“Go out with me then.” He followed her to her car in his towel, not caring that people were walking on the road, their eyes locked on the spectacle they were making. The village was going to be clucking for days.
“I won’t go out with you. Certainly not after today. Not for all the tea in China!”
“I’ll ask you when I see you next,” he said, reaching her car first and opening the door. “I can be patient.”
The easy way he said it conveyed his resolve, and it made her belly quiver. She’d always wished for patience in a man. The last man she’d expected it from was Donal O’Dwyer.
“I don’t want you to be patient. I want to forget we ever had this conversation.” That she’d ever seen his naked body. How was she to forgetthatwhen they ran into each other at the pub or a store in town?
“Instead of forgetting, you might ask yourself why you’re so opposed to the idea.”
“You have some cheek telling me what to do!”
“You already said that,” he told her, an amused smile hovering on his mouth.
She got into her car and glared at him. “I don’t like you like that.”
He planted his feet, but thankfully the towel didn’t fall. “Your eyes tell me something different. I might have been married for thirty years, but I still know when a woman wants me, and Bets, you surely do.”
“Maybe I’m just horny,” she shot back.
His laughter came from deep in his chest, an engaging sound that called to something inside her very heart. Oh, she didn’t want to feel like this. She had plans. A man would only get in the way.
“I’m horny too,” he said, gesturing to the area wrapped in the white towel. “But that’s not the reason I want to go out with you. Of course, I’d like to have sex with you when the time is right for us. I have a feeling we’ll both be surprised by how good it is. I mean what I said—I’m not interested in you because I want someone to keep house for me. I can do that for myself. We can just enjoy each other.”
She didn’t want to think about having sex with him, and she certainly didn’t want him to tempt her by not tying the privilege of it to washing and ironing his clothes like some of the idiots from the pub. “I’m leaving now.”

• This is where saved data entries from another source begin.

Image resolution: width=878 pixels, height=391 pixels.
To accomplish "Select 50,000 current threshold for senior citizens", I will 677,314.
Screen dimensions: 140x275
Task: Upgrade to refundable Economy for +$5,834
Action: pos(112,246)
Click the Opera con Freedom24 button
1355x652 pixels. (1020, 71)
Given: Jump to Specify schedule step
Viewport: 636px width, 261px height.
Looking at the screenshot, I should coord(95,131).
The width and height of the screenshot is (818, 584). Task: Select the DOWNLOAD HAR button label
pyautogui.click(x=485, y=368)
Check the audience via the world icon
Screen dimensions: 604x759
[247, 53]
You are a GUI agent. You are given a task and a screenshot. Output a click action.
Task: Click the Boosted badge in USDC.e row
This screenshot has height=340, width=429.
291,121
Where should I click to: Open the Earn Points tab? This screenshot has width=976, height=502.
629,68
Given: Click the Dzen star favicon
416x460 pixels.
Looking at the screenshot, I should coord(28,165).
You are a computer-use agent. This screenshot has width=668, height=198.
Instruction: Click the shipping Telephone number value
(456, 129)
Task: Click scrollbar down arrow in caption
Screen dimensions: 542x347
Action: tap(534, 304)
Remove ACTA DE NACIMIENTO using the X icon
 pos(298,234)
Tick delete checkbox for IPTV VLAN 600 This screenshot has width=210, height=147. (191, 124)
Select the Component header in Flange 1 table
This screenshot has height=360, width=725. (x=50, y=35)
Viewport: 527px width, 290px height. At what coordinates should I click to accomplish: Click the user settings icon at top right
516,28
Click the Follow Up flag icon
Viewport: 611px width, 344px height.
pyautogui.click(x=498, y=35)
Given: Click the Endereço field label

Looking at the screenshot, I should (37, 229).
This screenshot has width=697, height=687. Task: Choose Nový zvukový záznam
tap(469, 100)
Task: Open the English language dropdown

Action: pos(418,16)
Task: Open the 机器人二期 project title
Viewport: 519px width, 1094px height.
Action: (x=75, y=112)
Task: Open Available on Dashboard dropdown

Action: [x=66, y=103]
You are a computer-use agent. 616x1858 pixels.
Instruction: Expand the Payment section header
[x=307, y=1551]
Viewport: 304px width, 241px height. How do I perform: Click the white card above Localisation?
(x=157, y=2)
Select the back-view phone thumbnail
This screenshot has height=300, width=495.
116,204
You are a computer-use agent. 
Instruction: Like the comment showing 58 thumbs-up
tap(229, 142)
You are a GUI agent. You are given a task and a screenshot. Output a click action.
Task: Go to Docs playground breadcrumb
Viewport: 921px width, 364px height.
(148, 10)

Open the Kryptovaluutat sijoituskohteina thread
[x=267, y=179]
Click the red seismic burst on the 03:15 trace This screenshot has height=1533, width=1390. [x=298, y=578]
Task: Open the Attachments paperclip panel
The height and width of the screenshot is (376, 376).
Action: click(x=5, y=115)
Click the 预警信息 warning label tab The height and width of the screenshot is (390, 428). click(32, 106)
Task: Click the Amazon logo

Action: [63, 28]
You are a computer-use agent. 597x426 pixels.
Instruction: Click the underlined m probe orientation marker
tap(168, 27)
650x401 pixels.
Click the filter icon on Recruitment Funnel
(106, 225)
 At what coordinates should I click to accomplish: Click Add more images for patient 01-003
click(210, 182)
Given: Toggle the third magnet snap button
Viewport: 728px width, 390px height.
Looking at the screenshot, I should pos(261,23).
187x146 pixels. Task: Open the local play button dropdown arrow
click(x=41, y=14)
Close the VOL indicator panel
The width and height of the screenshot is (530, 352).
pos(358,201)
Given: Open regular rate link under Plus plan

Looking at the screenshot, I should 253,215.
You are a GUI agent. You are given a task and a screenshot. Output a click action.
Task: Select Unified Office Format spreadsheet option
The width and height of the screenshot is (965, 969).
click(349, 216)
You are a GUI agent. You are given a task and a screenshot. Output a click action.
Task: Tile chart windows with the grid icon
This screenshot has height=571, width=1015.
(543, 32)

“I’ll be seeing you later on,” he said, closing her door carefully. “Put your belt on.”
“You put some clothes on!”
His hand went to where the towel was secured, threatening a mischief that made her heart bounce in her chest. She turned on the car and jammed the gear into reverse, almost running off his driveway and onto the lawn like a drunkard. How embarrassing.
If she went out with him, she would be going backward for sure. Tied down to another man who couldn’t travel or didn’t want to. Who was content to stay at home, watching the telly after dinner or going to the pub with his friends.
She’d loved Bruce—she had. But their relationship had changed after the move to Ireland. They’d been adventurous once. Wild. But living on O’Hanlon land had changed him. He’d fallen back into the routine of working with his dad’s cattle, taking care of his parents, and attending family events with people he didn’t like, Mary Kincaid topping the list. She’d hated spending Sunday after Sunday like that.
Raising the boys had kept her from noticing how many things she’d given up. Sometimes she’d even used them as an excuse to opt out of something she didn’t want to do. She knew she’d babied Liam because of it, and at times she felt ashamed of that. No question: marriage had changed her and restrained her spirit some, even though she’d had the Lucky Charms.
That’s why she understood Angie’s struggles. She was determined to help her with this new project, as much as be helped by it. And Megan… Hadn’t her cousin settled into a predictable life? Only she wasn’t sure if Megan wanted to change, especially given how adamant she’d been in turning down the offer to live on her own and teach ceramics.
Betswanted to change. This was her chance to start living large again. Making and contributing to something more.
A man would try to stifle that, certainly a man from this village. Donal might have said he wanted something else from her, but hadn’t Bruce said the same in the beginning? He hadn’t expected her to become a farmer’s wife, and yet she had.
She rolled down the window to cool down her heated face. She couldn’t show up at the pub like this.
But as she drove past Donal’s sheep in the pasture on the way back to her house, she couldn’t stop thinking about what he’d said.
Especially the part about liking her brand of trouble. Bruce had found the Lucky Charms amusing, but he’d been more of a bystander to their shenanigans than an instigator.
No, she couldn’t forget that, and of all the things Donal had said, that was the one she needed to forget the most.
Chapter Twelve
The Brazen Donkey had the allure of intense hops, heated conversation, and loud music, alongside a cluster of amusing paintings and caricatures of donkeys, apparently an animal many Irish were nostalgic about.
Angie loved it from the moment she stepped inside.